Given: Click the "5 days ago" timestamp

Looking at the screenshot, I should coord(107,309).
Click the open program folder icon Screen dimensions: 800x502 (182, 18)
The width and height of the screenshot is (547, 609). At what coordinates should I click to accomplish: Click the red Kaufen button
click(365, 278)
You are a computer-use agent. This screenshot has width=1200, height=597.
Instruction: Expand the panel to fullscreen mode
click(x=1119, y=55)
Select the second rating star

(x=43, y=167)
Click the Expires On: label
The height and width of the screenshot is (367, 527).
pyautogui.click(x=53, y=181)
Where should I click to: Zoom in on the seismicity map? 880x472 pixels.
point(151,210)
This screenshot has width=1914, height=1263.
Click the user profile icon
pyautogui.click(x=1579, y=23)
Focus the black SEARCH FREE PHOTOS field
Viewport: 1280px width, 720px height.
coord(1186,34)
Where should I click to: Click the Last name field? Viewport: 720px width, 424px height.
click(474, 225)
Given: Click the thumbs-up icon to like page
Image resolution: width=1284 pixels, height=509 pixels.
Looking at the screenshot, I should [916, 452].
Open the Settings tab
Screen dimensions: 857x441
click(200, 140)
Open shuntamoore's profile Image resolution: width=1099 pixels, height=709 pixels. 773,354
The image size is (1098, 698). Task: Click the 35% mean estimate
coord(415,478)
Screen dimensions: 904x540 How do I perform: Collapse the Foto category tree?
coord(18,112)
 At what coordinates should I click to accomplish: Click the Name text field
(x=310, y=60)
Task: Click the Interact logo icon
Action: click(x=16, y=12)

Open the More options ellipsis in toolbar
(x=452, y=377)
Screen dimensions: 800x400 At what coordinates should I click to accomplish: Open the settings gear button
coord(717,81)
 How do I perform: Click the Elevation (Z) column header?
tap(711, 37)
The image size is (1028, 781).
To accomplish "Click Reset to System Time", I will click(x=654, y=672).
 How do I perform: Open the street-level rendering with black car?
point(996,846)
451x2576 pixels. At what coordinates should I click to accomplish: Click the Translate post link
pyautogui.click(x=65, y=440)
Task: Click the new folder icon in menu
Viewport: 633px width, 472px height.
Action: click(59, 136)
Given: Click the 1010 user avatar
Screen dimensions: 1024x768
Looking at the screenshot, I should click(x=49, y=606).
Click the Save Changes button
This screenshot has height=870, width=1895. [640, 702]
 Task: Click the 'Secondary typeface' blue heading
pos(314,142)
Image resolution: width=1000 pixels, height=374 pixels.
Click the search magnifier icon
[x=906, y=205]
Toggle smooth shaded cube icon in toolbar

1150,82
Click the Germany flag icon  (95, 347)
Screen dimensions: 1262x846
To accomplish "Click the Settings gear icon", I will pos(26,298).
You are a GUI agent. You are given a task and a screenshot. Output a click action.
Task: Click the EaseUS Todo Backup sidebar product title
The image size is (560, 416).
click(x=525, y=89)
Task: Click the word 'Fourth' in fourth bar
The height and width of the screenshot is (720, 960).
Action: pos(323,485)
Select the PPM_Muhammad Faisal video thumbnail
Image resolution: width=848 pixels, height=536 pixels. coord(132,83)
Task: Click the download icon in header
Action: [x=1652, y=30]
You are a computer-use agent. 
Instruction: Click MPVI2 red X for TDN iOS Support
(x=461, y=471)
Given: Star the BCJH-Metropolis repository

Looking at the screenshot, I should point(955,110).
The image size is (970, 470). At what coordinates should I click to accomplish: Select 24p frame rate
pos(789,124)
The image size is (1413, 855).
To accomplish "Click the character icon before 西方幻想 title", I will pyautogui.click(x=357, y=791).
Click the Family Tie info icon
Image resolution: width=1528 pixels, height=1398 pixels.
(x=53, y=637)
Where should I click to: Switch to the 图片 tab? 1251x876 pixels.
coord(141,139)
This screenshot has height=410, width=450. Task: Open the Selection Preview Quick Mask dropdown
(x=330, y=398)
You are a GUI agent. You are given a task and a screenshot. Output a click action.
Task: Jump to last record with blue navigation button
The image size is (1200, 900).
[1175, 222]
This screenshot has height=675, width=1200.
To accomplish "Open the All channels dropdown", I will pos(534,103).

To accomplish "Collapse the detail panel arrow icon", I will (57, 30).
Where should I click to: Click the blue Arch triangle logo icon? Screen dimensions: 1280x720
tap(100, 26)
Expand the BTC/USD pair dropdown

---------------

To do
Keeping every word and mark as it is, print the entries above.

Response
Given: Click the "5 days ago" timestamp

Looking at the screenshot, I should coord(107,309).
Click the open program folder icon Screen dimensions: 800x502 (182, 18)
The width and height of the screenshot is (547, 609). At what coordinates should I click to accomplish: Click the red Kaufen button
click(365, 278)
You are a computer-use agent. This screenshot has width=1200, height=597.
Instruction: Expand the panel to fullscreen mode
click(x=1119, y=55)
Select the second rating star

(x=43, y=167)
Click the Expires On: label
The height and width of the screenshot is (367, 527).
pyautogui.click(x=53, y=181)
Where should I click to: Zoom in on the seismicity map? 880x472 pixels.
point(151,210)
This screenshot has width=1914, height=1263.
Click the user profile icon
pyautogui.click(x=1579, y=23)
Focus the black SEARCH FREE PHOTOS field
Viewport: 1280px width, 720px height.
coord(1186,34)
Where should I click to: Click the Last name field? Viewport: 720px width, 424px height.
click(474, 225)
Given: Click the thumbs-up icon to like page
Image resolution: width=1284 pixels, height=509 pixels.
Looking at the screenshot, I should [916, 452].
Open the Settings tab
Screen dimensions: 857x441
click(200, 140)
Open shuntamoore's profile Image resolution: width=1099 pixels, height=709 pixels. 773,354
The image size is (1098, 698). Task: Click the 35% mean estimate
coord(415,478)
Screen dimensions: 904x540 How do I perform: Collapse the Foto category tree?
coord(18,112)
 At what coordinates should I click to accomplish: Click the Name text field
(x=310, y=60)
Task: Click the Interact logo icon
Action: click(x=16, y=12)

Open the More options ellipsis in toolbar
(x=452, y=377)
Screen dimensions: 800x400 At what coordinates should I click to accomplish: Open the settings gear button
coord(717,81)
 How do I perform: Click the Elevation (Z) column header?
tap(711, 37)
The image size is (1028, 781).
To accomplish "Click Reset to System Time", I will click(x=654, y=672).
 How do I perform: Open the street-level rendering with black car?
point(996,846)
451x2576 pixels. At what coordinates should I click to accomplish: Click the Translate post link
pyautogui.click(x=65, y=440)
Task: Click the new folder icon in menu
Viewport: 633px width, 472px height.
Action: click(59, 136)
Given: Click the 1010 user avatar
Screen dimensions: 1024x768
Looking at the screenshot, I should click(x=49, y=606).
Click the Save Changes button
This screenshot has height=870, width=1895. [640, 702]
 Task: Click the 'Secondary typeface' blue heading
pos(314,142)
Image resolution: width=1000 pixels, height=374 pixels.
Click the search magnifier icon
[x=906, y=205]
Toggle smooth shaded cube icon in toolbar

1150,82
Click the Germany flag icon  (95, 347)
Screen dimensions: 1262x846
To accomplish "Click the Settings gear icon", I will pos(26,298).
You are a GUI agent. You are given a task and a screenshot. Output a click action.
Task: Click the EaseUS Todo Backup sidebar product title
The image size is (560, 416).
click(x=525, y=89)
Task: Click the word 'Fourth' in fourth bar
The height and width of the screenshot is (720, 960).
Action: pos(323,485)
Select the PPM_Muhammad Faisal video thumbnail
Image resolution: width=848 pixels, height=536 pixels. coord(132,83)
Task: Click the download icon in header
Action: [x=1652, y=30]
You are a computer-use agent. 
Instruction: Click MPVI2 red X for TDN iOS Support
(x=461, y=471)
Given: Star the BCJH-Metropolis repository

Looking at the screenshot, I should point(955,110).
The image size is (970, 470). At what coordinates should I click to accomplish: Select 24p frame rate
pos(789,124)
The image size is (1413, 855).
To accomplish "Click the character icon before 西方幻想 title", I will pyautogui.click(x=357, y=791).
Click the Family Tie info icon
Image resolution: width=1528 pixels, height=1398 pixels.
(x=53, y=637)
Where should I click to: Switch to the 图片 tab? 1251x876 pixels.
coord(141,139)
This screenshot has height=410, width=450. Task: Open the Selection Preview Quick Mask dropdown
(x=330, y=398)
You are a GUI agent. You are given a task and a screenshot. Output a click action.
Task: Jump to last record with blue navigation button
The image size is (1200, 900).
[1175, 222]
This screenshot has height=675, width=1200.
To accomplish "Open the All channels dropdown", I will pos(534,103).

To accomplish "Collapse the detail panel arrow icon", I will (57, 30).
Where should I click to: Click the blue Arch triangle logo icon? Screen dimensions: 1280x720
tap(100, 26)
Expand the BTC/USD pair dropdown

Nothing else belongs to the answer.